To support this transition, Mazda is refining its production technology, leveraging its existing mixed-flow manufacturing system to cut capital investment by 85% and reduce preparation time by 80%.
The company will also introduce Factory OTA (Over-the-Air) technology and automated guided vehicles (AGVs) to enhance flexibility in production and supply chain efficiency.

Mazda’s broader strategy rests on three pillars:
– Lean Asset Strategy: Optimising investments and cutting projected spending from 2 trillion yen to 1.5 trillion yen through collaborations with partners like Toyota, Denso, and Changan Automobile.
– Multi-Solution Strategy: Offering a mix of internal combustion engines, hybrids, and EVs to meet diverse customer and market needs.

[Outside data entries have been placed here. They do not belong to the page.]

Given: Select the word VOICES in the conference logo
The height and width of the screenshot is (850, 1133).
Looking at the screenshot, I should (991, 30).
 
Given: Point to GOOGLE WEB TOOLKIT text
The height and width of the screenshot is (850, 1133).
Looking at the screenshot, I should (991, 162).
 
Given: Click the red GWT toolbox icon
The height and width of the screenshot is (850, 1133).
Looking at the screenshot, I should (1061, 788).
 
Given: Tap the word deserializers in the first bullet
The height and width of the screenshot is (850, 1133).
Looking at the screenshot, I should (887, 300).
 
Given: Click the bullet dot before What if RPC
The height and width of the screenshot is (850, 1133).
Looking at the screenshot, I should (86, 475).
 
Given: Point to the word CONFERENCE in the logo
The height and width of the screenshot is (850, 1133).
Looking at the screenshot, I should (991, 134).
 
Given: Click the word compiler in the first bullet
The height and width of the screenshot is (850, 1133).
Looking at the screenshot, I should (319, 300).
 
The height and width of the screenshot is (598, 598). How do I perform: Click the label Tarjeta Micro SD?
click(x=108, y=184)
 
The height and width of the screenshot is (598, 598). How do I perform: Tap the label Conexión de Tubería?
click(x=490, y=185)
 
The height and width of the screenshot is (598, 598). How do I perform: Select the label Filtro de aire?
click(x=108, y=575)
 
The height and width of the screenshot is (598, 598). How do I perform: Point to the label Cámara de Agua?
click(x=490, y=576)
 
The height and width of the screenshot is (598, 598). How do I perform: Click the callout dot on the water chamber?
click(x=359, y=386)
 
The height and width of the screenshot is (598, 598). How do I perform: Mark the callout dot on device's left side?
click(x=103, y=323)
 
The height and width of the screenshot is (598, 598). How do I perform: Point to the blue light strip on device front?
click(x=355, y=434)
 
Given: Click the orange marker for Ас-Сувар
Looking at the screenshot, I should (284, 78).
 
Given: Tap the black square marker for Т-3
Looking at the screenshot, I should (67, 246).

– Monozukuri Innovation 2.0: Expanding model-based development to improve efficiency, speed, and flexibility in integrating combustion and electrified technologies.
Mazda also revealed its next-generation SKYACTIV-Z engine, designed for small vehicles, which will comply with Euro 7 emissions standards while enhancing performance and fuel efficiency. It will debut in the 2027 Mazda CX-5, featuring an in-house hybrid system.
In related developments, Mazda is sticking to its 1.5 trillion yen (RM45 billion) investment plan through 2030, despite rising costs driven by inflation.
Without efficiency measures, the company estimates its investment needs could have climbed by a third to 2 trillion yen compared to its original forecast in November 2022.
To control expenses, Mazda will modify existing production lines to accommodate EV manufacturing, avoiding the high costs of building dedicated EV plants.
This move is expected to significantly cut capital spending and streamline production lead times.
CEO Masahiro Moro said strategic partnerships — including with Toyota, which holds a 5.1% stake in Mazda — will be key to staying competitive in the evolving automotive landscape.